* Tasks for this exercise:
1. Answer these from the Xurui Li publication page:
(a) What strategy does the dual-graph resonance paper propose first?
(b) On what corpus were that paper's experiments run?
(c) What kind of text classification is PDAMeta built for?
2. Write a continuation of the Xurui Li publication page, picking up where it stops.

* Passage shown:
···

Xurui Li


2024

pdf bib
Knowledge Triplets Derivation from Scientific Publications via Dual-Graph Resonance
Kai Zhang | Pengcheng Li | Kaisong Song | Xurui Li | Yangyang Kang | Xuhong Zhang | Xiaozhong Liu
Proceedings of the 2024 Joint International Conference on Computational Linguistics, Language Resources and Evaluation (LREC-COLING 2024)

Scientific Information Extraction (SciIE) is a vital task and is increasingly being adopted in biomedical data mining to conceptualize and epitomize knowledge triplets from the scientific literature. Existing relation extraction methods aim to extract explicit triplet knowledge from documents, however, they can hardly perceive unobserved factual relations. Recent generative methods have more flexibility, but their generated relations will encounter trustworthiness problems. In this paper, we first propose a novel Extraction-Contextualization-Derivation (ECD) strategy to generate a document-specific and entity-expanded dynamic graph from a shared static knowledge graph. Then, we propose a novel Dual-Graph Resonance Network (DGRN) which can generate richer explicit and implicit relations under the guidance of static and dynamic knowledge topologies. Experiments conducted on a public PubMed corpus validate the superiority of our method against several state-of-the-art baselines.

pdf bib
PDAMeta: Meta-Learning Framework with Progressive Data Augmentation for Few-Shot Text Classification
Xurui Li | Kaisong Song | Tianqianjin Lin | Yangyang Kang | Fubang Zhao | Changlong Sun | Xiaozhong Liu
Proceedings of the 2024 Joint International Conference on Computational Linguistics, Language Resources and Evaluation (LREC-COLING 2024)

···

* Data segment:
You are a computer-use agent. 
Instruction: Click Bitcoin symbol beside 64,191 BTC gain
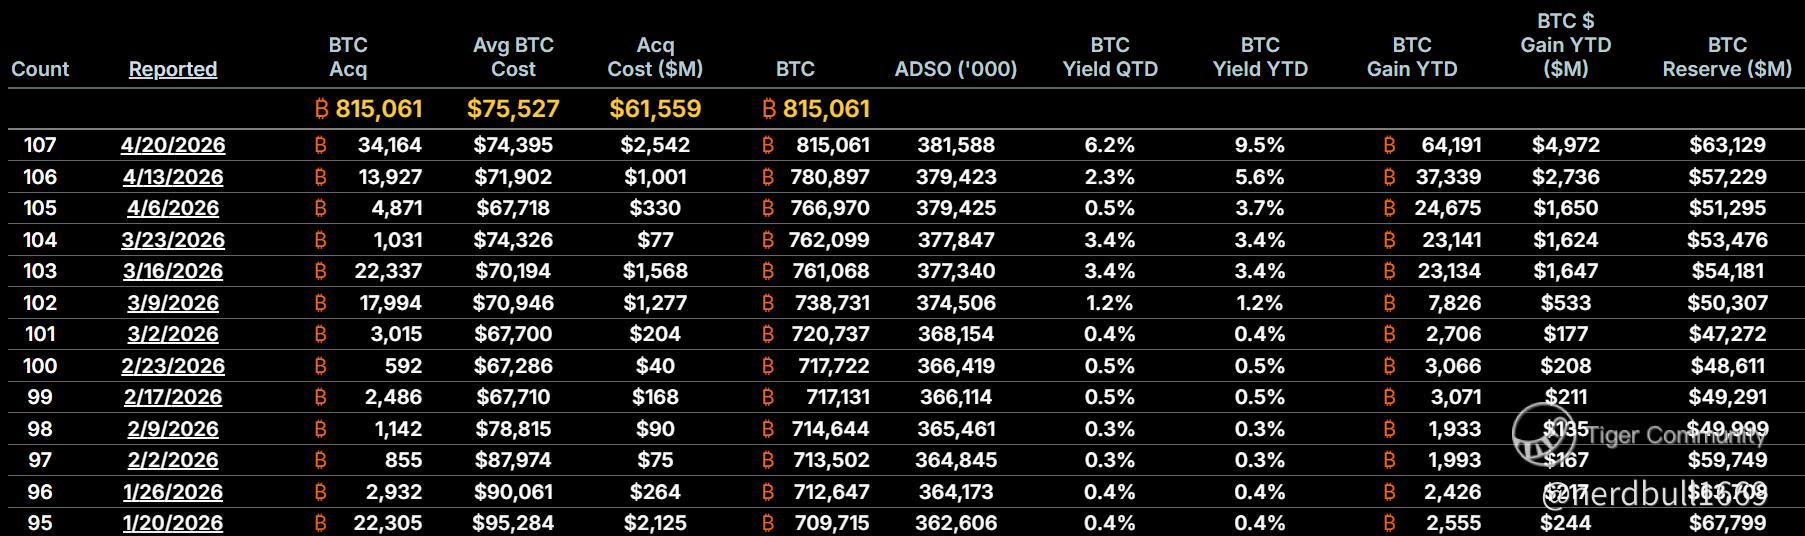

···

* Answers:
1.
(a) A novel Extraction-Contextualization-Derivation (ECD) strategy.
(b) A public PubMed corpus.
(c) Few-shot text classification.

2.
Recently, we have witnessed the breakthroughs of meta-learning for few-shot learning scenario. Data augmentation is essential for meta-learning, particularly in situations where data is extremely scarce. However, existing text data augmentation methods can not ensure the diversity and quality of the generated data, which leads to sub-optimal performance. Inspired by the recent success of large language models (LLMs) which demonstrate improved language comprehension abilities, we propose a Meta-learning framework with Progressive Data Augmentation (PDAMeta) for few-shot text classification, which contains a two-stage data augmentation strategy. First, the prompt-based data augmentation enriches the diversity of the training instances from a global perspective. Second, the attention-based data augmentation further improves the data quality from a local perspective. Last, we propose a dual-stream contrastive meta-learning strategy to learn discriminative text representations from both original and augmented instances. Extensive experiments conducted on four public few-shot text classification datasets show that PDAMeta significantly outperforms several state-of-the-art models and shows better robustness.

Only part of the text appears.